- [Text extract]:
Why wouldn't bigfoot hunt humans?

Status
Not open for further replies.
You guys are hilarious :)
Speaking of hilarious, probably the funniest part is you making us decide that you're one of only two things, a dim-witted ne'er-do-well or a deliberate BLAARGer (which includes "trolling"). The "reasonable man just seeking answers" option is long gone and for a thousand reasons, but you already know that.
 
What do you mean by making you decide? Are those the only two options? Between the two, I think I'd rather be considered a "BLAARGer" than some dim-wit.
 
Over 99% of people who go missing while out in the wilderness were either out alone or were separated from a group. Just walking in pairs is enough to pretty much guarantee a person's safety.

In other words, if Bigfoot is real and it hunts humans, its attacks are on lone hikers.
Given how many people have been out in the woods alone or not, and for how many years, what would be the reasonable likelihood that never ever has any sasquatch made a fatal mistake, and failed to kill a person and effectively hide the remains? Or perhaps failed to see the other person lagging behind? Nobody since the dawn of time has ever prevailed? Nobody the 'squatch hunted down ever turned out to have a gun? It would only have taken one person with a bigger knife than squatchy reckoned on. Not in hundreds of years has anyone brought back even a piece.

- [Dataset records]:
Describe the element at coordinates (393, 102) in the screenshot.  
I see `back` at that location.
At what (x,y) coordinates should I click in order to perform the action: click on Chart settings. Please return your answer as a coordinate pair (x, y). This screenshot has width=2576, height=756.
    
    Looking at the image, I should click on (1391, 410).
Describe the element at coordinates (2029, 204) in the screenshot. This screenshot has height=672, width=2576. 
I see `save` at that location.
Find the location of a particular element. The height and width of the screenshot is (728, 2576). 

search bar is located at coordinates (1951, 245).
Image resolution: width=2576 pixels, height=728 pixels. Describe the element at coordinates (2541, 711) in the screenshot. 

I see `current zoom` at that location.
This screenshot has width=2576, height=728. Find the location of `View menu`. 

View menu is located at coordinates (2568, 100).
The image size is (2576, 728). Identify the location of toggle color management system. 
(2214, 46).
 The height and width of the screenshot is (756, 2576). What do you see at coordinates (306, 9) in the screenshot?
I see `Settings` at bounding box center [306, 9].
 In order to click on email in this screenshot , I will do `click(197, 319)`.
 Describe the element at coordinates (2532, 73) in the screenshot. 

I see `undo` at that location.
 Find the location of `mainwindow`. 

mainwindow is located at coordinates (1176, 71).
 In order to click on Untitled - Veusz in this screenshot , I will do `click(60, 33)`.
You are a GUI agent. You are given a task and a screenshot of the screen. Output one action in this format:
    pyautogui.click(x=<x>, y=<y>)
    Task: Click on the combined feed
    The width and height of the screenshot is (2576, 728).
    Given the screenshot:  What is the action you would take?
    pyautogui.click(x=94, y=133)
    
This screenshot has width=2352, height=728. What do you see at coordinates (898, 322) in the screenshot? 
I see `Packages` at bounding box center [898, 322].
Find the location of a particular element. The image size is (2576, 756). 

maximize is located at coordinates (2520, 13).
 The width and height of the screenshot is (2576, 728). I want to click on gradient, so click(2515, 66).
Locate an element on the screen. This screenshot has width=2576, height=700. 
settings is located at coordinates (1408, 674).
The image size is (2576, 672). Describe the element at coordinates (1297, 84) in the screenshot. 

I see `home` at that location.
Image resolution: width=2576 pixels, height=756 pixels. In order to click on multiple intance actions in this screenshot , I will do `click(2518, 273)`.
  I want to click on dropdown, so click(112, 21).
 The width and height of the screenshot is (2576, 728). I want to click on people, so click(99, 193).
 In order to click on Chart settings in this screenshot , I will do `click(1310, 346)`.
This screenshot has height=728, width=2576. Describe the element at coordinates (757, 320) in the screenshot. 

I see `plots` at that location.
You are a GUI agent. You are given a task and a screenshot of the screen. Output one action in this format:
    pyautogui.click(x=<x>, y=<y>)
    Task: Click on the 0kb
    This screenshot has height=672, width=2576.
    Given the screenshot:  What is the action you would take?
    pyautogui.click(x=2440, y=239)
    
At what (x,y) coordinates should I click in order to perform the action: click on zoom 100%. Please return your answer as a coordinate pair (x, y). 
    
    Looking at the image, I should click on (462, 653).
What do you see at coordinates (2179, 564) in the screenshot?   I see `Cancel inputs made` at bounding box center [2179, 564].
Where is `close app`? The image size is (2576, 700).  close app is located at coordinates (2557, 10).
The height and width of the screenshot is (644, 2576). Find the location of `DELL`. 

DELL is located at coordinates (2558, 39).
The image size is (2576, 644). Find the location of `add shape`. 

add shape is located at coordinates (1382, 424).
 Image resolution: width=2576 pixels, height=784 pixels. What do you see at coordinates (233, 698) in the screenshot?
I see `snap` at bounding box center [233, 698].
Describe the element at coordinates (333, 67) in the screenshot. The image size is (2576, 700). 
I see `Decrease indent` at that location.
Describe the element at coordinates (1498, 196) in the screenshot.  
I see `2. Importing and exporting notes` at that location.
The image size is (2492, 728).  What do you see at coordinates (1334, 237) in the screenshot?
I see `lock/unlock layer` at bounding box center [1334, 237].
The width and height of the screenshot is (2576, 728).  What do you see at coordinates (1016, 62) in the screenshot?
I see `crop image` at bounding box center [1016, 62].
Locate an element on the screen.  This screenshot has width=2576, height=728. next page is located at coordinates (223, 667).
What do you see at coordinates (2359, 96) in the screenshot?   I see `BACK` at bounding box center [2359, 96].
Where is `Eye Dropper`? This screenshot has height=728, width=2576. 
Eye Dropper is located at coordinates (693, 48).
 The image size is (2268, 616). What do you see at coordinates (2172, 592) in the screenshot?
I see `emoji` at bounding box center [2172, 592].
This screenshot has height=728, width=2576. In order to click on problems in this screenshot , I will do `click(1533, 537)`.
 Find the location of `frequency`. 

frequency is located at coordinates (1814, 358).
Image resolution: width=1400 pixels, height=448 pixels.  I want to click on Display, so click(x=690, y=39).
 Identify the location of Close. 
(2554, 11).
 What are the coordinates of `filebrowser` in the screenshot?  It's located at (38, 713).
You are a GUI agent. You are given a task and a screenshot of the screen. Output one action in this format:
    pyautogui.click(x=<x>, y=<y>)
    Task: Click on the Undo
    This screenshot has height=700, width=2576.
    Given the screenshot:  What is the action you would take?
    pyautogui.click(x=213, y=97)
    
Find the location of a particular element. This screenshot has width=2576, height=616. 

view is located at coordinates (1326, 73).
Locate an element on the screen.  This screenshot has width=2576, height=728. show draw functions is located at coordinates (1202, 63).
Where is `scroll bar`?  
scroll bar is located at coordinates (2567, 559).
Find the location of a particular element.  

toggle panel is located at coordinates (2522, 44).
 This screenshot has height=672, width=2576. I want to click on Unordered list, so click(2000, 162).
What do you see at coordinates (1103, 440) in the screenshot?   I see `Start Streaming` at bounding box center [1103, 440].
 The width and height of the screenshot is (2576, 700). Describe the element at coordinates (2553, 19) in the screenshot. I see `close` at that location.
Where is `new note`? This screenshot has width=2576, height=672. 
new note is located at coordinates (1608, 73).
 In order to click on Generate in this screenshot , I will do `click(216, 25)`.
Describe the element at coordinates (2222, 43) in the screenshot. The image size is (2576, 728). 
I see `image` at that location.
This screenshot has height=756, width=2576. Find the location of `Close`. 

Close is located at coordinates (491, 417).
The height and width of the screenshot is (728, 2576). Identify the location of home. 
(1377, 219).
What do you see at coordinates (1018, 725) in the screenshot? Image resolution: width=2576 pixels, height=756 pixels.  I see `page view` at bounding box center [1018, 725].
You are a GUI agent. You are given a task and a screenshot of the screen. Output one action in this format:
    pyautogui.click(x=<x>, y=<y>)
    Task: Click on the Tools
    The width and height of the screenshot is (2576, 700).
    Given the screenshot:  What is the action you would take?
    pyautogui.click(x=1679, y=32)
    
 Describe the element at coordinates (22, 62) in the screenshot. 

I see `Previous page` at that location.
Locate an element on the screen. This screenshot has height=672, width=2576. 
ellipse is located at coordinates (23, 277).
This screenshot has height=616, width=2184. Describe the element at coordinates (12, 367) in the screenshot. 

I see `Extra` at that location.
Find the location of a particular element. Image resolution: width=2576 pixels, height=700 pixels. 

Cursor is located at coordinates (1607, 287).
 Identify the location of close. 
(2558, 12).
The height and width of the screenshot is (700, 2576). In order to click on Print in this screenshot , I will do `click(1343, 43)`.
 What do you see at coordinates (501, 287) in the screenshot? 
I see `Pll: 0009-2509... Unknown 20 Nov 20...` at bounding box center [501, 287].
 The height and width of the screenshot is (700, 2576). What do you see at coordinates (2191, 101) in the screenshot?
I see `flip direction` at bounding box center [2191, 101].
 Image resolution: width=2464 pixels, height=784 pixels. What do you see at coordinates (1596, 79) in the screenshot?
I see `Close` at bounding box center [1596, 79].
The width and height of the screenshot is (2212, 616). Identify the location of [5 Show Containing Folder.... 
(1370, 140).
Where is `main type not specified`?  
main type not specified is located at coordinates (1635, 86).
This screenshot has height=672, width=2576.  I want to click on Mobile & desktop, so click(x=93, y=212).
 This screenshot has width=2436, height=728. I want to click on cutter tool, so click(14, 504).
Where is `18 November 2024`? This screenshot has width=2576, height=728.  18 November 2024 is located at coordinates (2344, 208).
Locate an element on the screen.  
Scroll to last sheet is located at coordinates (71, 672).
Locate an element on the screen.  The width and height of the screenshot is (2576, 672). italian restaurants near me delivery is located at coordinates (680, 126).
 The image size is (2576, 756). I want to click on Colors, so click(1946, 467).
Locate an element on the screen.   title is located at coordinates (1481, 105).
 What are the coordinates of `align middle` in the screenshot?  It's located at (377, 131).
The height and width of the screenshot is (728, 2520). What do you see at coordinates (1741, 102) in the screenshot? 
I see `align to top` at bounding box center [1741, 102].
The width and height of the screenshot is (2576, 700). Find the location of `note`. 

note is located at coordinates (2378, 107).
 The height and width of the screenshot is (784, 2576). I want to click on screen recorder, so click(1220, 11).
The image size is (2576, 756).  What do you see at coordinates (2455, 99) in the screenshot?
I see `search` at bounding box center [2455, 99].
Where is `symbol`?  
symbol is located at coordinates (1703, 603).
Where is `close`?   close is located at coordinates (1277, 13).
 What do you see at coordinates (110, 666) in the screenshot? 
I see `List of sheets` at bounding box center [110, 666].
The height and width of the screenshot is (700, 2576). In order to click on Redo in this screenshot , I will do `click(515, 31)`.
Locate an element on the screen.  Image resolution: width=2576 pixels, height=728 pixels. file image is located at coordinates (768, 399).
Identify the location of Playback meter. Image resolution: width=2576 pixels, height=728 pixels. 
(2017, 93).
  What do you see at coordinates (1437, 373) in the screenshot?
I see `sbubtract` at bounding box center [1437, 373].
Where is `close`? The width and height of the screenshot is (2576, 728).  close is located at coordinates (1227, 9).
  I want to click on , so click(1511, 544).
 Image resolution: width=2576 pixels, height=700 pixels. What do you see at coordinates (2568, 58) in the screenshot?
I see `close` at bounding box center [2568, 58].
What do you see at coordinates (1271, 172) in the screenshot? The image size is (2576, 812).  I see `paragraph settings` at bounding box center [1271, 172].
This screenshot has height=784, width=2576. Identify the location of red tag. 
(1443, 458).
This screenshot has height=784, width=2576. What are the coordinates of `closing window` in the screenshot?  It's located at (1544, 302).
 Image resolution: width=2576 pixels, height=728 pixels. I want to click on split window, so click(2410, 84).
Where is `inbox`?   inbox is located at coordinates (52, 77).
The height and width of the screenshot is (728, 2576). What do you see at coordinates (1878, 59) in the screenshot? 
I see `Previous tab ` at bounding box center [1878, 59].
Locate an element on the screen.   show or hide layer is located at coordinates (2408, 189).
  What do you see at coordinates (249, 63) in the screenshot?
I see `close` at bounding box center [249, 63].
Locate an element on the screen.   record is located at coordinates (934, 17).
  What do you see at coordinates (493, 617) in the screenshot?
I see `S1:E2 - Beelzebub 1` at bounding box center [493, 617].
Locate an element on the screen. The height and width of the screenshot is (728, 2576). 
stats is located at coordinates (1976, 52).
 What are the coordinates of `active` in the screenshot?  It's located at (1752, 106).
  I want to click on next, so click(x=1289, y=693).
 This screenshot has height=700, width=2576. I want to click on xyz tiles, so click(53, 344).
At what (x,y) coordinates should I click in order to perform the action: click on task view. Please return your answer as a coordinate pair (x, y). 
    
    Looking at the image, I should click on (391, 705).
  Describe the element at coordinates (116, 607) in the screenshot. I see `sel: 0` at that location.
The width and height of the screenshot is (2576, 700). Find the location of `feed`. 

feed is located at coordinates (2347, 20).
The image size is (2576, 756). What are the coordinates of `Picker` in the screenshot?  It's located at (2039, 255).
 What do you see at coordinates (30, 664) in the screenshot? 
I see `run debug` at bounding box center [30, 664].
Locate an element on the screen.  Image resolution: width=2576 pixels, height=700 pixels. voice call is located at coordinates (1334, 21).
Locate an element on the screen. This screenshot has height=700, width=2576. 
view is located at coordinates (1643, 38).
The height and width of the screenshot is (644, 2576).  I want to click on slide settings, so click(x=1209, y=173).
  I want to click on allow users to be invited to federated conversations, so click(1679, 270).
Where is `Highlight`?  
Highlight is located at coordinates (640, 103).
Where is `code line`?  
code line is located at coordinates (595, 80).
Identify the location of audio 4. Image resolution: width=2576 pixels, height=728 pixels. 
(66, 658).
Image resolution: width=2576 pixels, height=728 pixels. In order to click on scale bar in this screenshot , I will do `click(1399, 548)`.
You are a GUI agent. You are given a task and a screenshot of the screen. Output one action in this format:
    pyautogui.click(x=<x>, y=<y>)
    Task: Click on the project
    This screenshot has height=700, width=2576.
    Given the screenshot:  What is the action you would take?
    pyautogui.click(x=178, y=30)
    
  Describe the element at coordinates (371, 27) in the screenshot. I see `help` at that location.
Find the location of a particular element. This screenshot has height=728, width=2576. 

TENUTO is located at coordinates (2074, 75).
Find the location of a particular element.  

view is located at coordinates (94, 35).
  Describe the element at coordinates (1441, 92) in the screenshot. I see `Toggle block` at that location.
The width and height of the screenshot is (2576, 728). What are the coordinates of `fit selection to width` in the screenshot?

- [Complete the following]:
[1] Retype the forum discussion on why bigfoot wouldn't hunt humans in full, word for word.
[2] From the records, repeat only the stretch from the line containing "This screenshot has height=728, width=2576. Describe" through the line containing "What do you see at coordinates (2179, 564)", both lines included, word for word.
The records have no connection to the forum discussion.

- [Answers provided]:
[1]
Why wouldn't bigfoot hunt humans?

Status
Not open for further replies.
You guys are hilarious :)
Speaking of hilarious, probably the funniest part is you making us decide that you're one of only two things, a dim-witted ne'er-do-well or a deliberate BLAARGer (which includes "trolling"). The "reasonable man just seeking answers" option is long gone and for a thousand reasons, but you already know that.
 
What do you mean by making you decide? Are those the only two options? Between the two, I think I'd rather be considered a "BLAARGer" than some dim-wit.
 
Over 99% of people who go missing while out in the wilderness were either out alone or were separated from a group. Just walking in pairs is enough to pretty much guarantee a person's safety.

In other words, if Bigfoot is real and it hunts humans, its attacks are on lone hikers.
Given how many people have been out in the woods alone or not, and for how many years, what would be the reasonable likelihood that never ever has any sasquatch made a fatal mistake, and failed to kill a person and effectively hide the remains? Or perhaps failed to see the other person lagging behind? Nobody since the dawn of time has ever prevailed? Nobody the 'squatch hunted down ever turned out to have a gun? It would only have taken one person with a bigger knife than squatchy reckoned on. Not in hundreds of years has anyone brought back even a piece.

[2]
This screenshot has height=728, width=2576. Describe the element at coordinates (757, 320) in the screenshot. 

I see `plots` at that location.
You are a GUI agent. You are given a task and a screenshot of the screen. Output one action in this format:
    pyautogui.click(x=<x>, y=<y>)
    Task: Click on the 0kb
    This screenshot has height=672, width=2576.
    Given the screenshot:  What is the action you would take?
    pyautogui.click(x=2440, y=239)
    
At what (x,y) coordinates should I click in order to perform the action: click on zoom 100%. Please return your answer as a coordinate pair (x, y). 
    
    Looking at the image, I should click on (462, 653).
What do you see at coordinates (2179, 564) in the screenshot?   I see `Cancel inputs made` at bounding box center [2179, 564].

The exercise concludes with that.